STOLZ, Alexsandra da Silva Botezeli; OLIVEIRA, Marcia Oliva de; FERREIRA, Fabiana Vargas    UGGERI, Celina Maria. Follow-up of patient with Gorlin-Goltz Syndrome - a case report. RSBO (Online) []. 2010, 7, 2, pp. 226-230. ISSN 1984-5685.

INTRODUCTION: The Gorlin-Goltz Syndrome, also known as Nevoid Basal Cell Carcinoma Syndrome, is a dominant autosomal hereditary disorder which is characterized by the presence of multiple jaw keratocysts and basal cell carcinomas, besides musculoskeletal, neurological, dermatological and endocrine abnormalities.
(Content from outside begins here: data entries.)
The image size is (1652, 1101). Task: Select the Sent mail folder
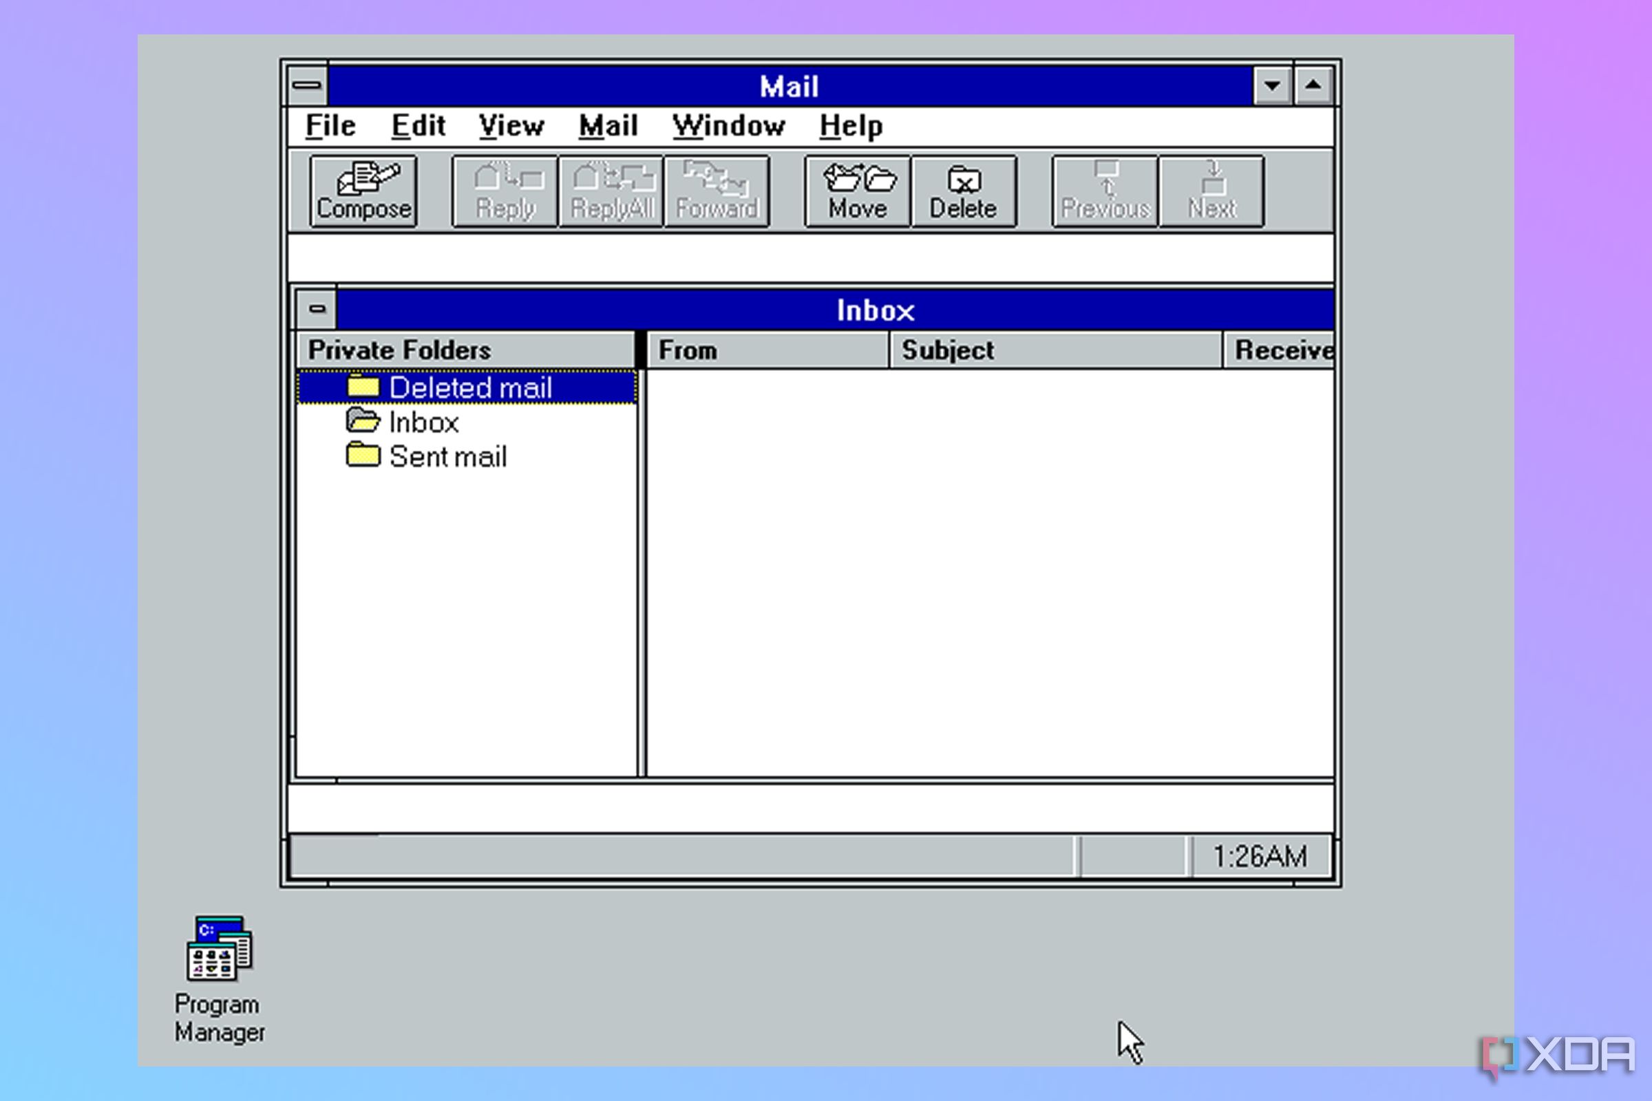pyautogui.click(x=446, y=456)

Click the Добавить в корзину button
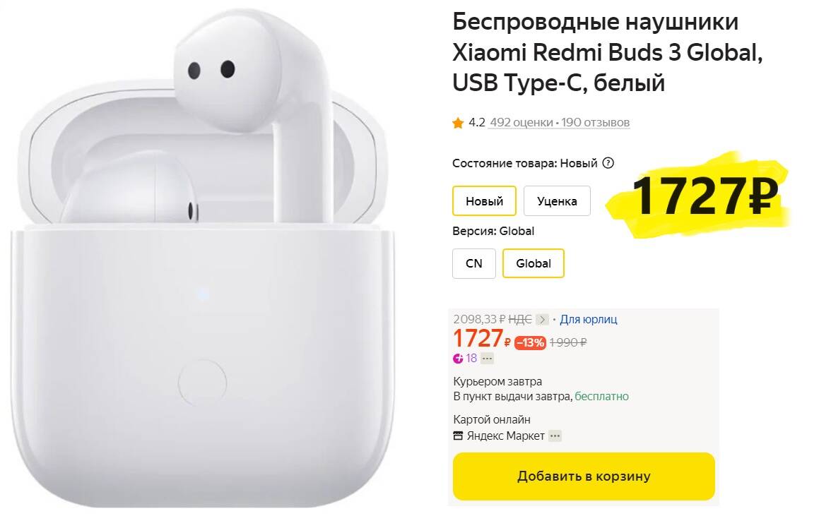coord(584,476)
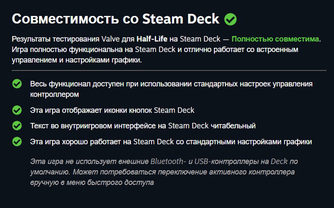
Task: Select the bold "Half-Life" game name
Action: pyautogui.click(x=152, y=39)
CASE REPORT: This paper reports the case of a fifteen-year-old patient who was referred to the Faculty of Dentistry of the Federal University of Santa Maria (RS, Brazil) and presented multiple jaw keratocysts, which were surgically removed in several steps. The patient is under observation for 48 months, including clinical and radiographic evaluations. CONCLUSION: It can be concluded that systematic and regular monitoring may avoid possible harmful consequences to the patient.

: Gorlin-Goltz Syndrome; basal cell carcinoma; odontogenic cysts.